Clinical Effectiveness of Preoperative Embolization on Surgical Outcomes of Meningioma
DOI:
https://doi.org/10.53366/jimki.v12i3.958Keywords:
Devascularization, Embolization, MeningiomaAbstract
Introduction: Meningioma is the most common primary intracranial tumor, extra-axial, and originates from arachnoid cap cells attached to the dura mater. Tumors that grow significantly larger and patients with symptoms, can undergo surgical therapy. Pre-operative embolization is an additional treatment option for meningioma patients. This embolization is aimed at devascularizing the lesion or reducing tumor blood flow through the elimination of one or more arteries that supply tumor nutrients.

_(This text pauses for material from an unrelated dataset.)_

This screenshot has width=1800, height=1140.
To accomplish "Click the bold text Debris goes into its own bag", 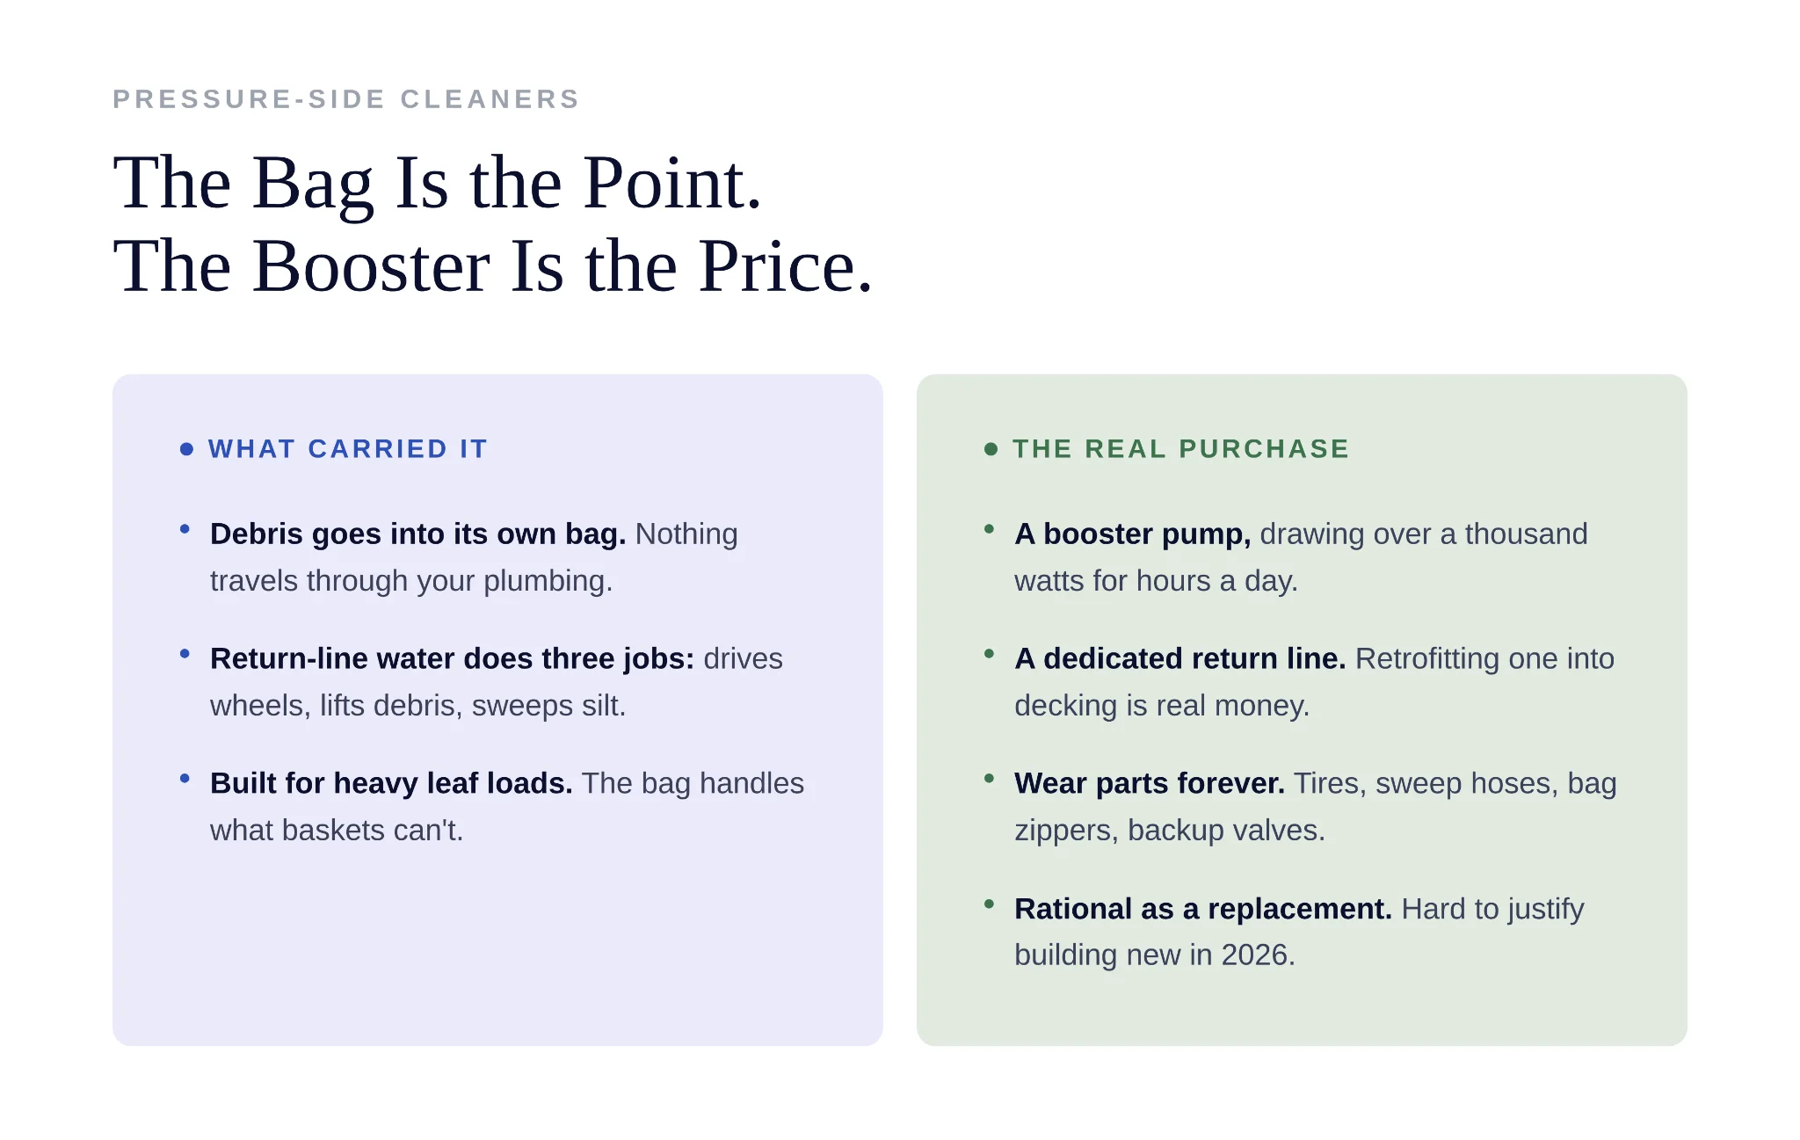I will pos(417,534).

Method: A article review is carried out based on issues, methodologies, similarities, and further research proposals. Of the 5 studies used as a whole, the methods used were descriptive analysis and retrospective data collection during the study period.
Discussion: Based on 5 studies showing that pre-operative embolization of meningiomas aims to reduce tumor vascularization. There were no significant differences in complications, recurrence-free survival, estimated blood loss, surgical time, blood transfusion volume between the embolization and non-embolization groups.
Conclusion: Pre-operative embolization did not produce significantly favorable results. Preoperative embolization is recommended in patients with comorbid conditions and a higher disease severity index.